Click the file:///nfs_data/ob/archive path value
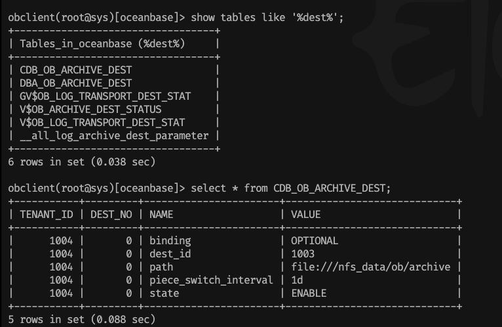coord(371,267)
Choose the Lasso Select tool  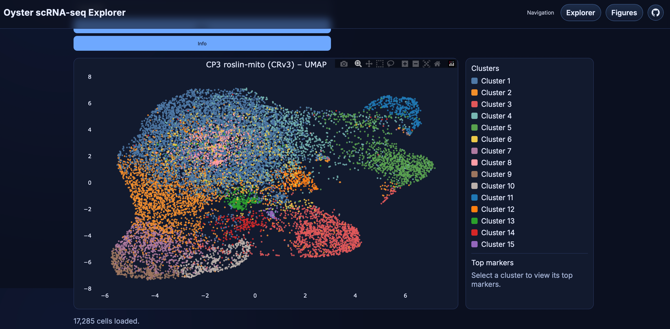coord(390,64)
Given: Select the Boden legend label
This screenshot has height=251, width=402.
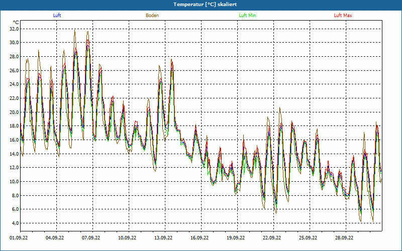Looking at the screenshot, I should (152, 16).
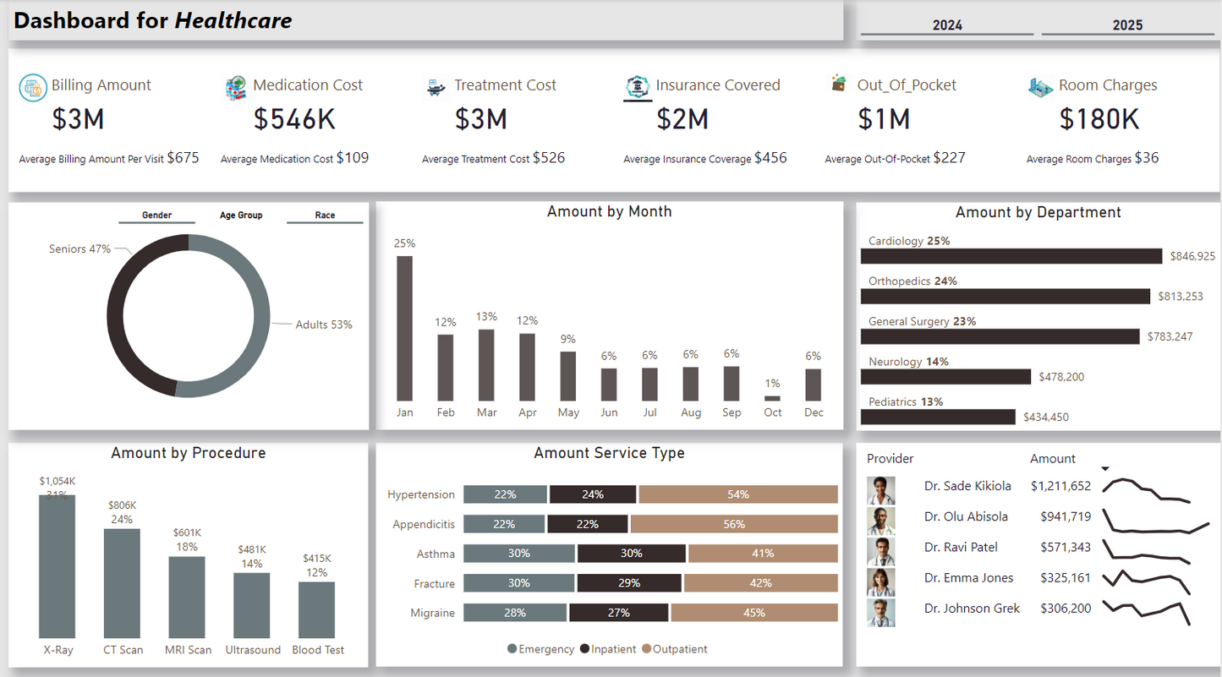Image resolution: width=1222 pixels, height=677 pixels.
Task: Click the Medication Cost icon
Action: click(236, 87)
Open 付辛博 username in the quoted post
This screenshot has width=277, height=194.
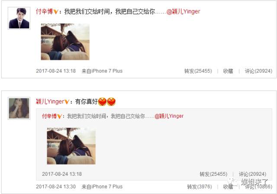pyautogui.click(x=49, y=116)
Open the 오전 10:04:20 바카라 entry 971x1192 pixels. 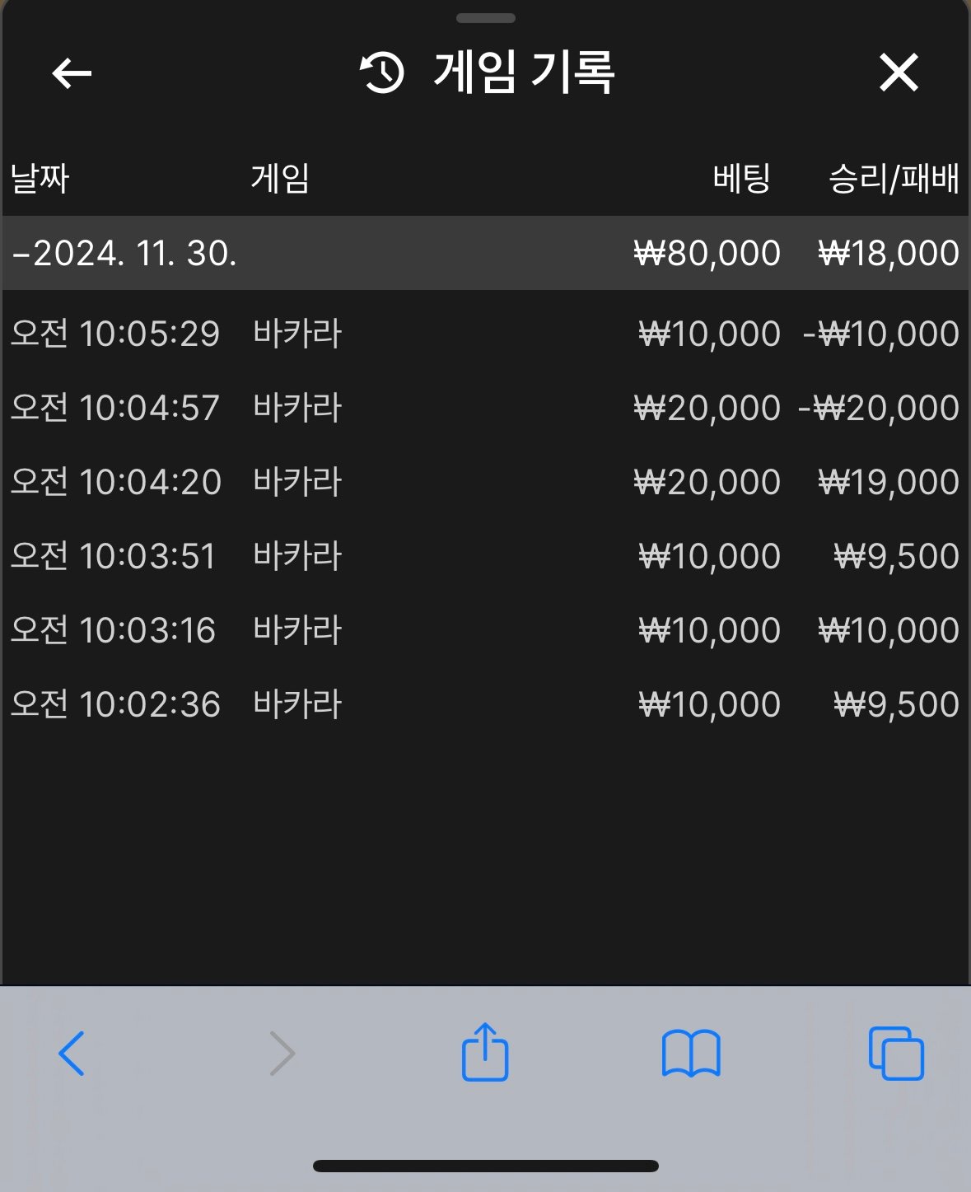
---
Repeat the records word for word, from the line containing "Open 付辛博 username in the quoted post" through the end of the records. Leave out the pictures.

Problem solution
Open 付辛博 username in the quoted post
This screenshot has width=277, height=194.
pyautogui.click(x=49, y=116)
Open the 오전 10:04:20 바카라 entry 971x1192 pixels. 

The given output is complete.